YOUR INSTRUCTIONS
Copy each line of the data below with the word "agent".

[SOURCE MATERIAL — start]

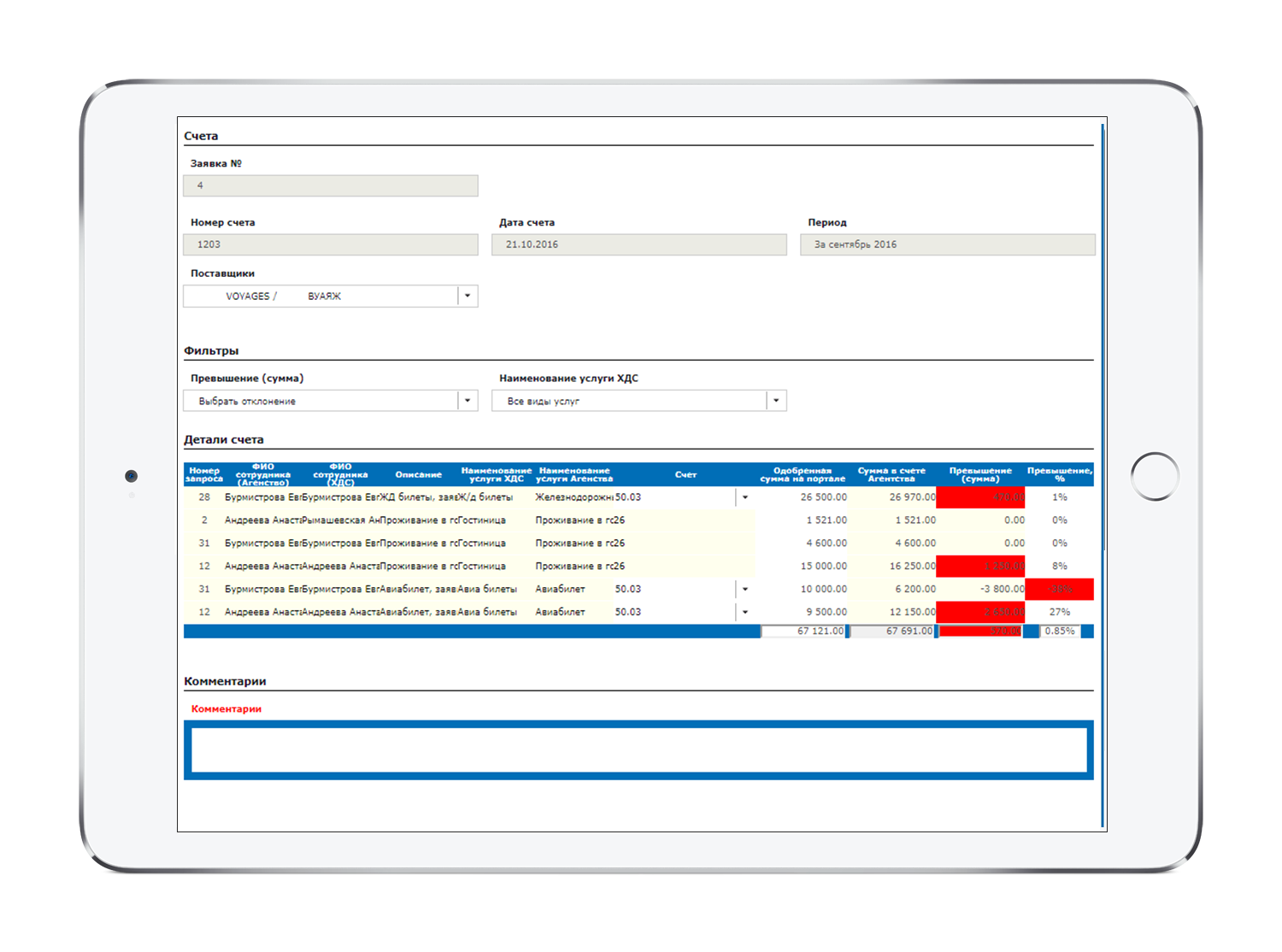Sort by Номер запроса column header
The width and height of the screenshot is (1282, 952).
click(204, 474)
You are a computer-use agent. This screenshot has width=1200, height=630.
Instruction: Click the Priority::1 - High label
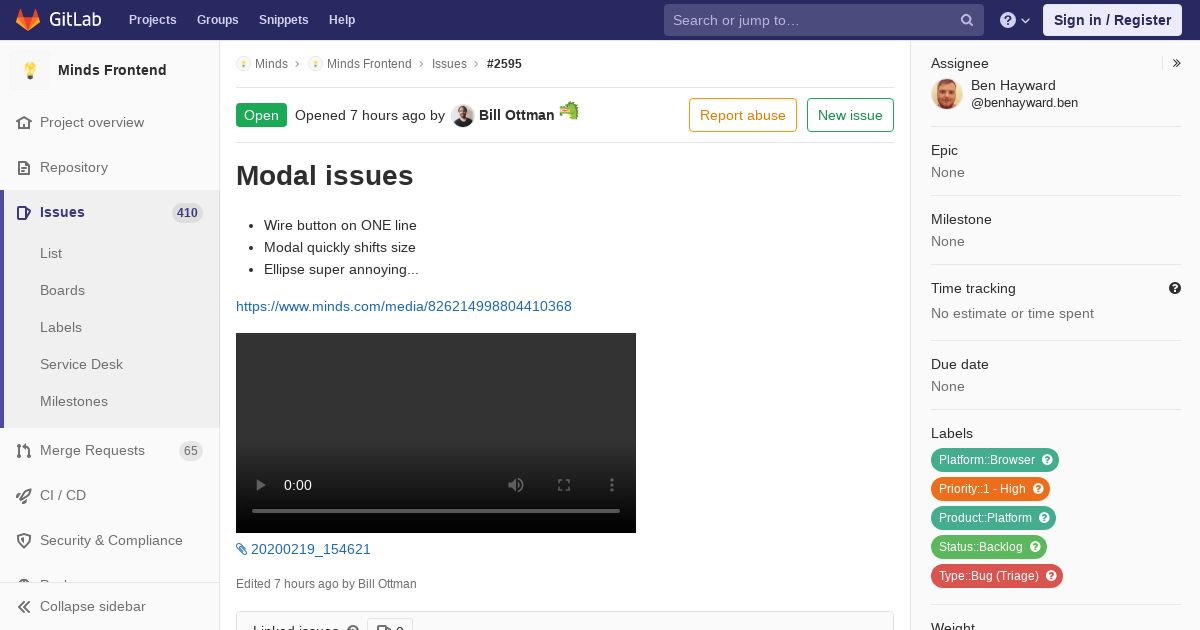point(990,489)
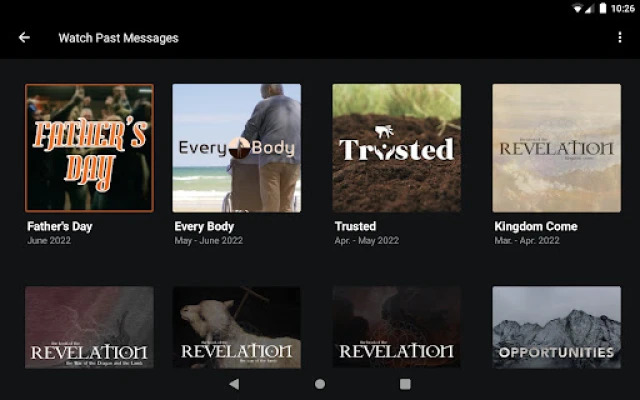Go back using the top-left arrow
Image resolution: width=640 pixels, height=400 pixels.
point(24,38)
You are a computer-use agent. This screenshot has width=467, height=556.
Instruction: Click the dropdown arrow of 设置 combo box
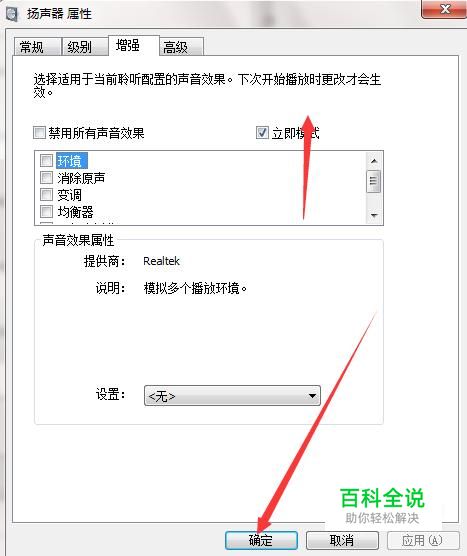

[SOURCE MATERIAL — finish]

THE ANSWER
You are a computer-use agent. This screenshot has width=1200, height=630.
You are a computer-use agent. This screenshot has width=467, height=556.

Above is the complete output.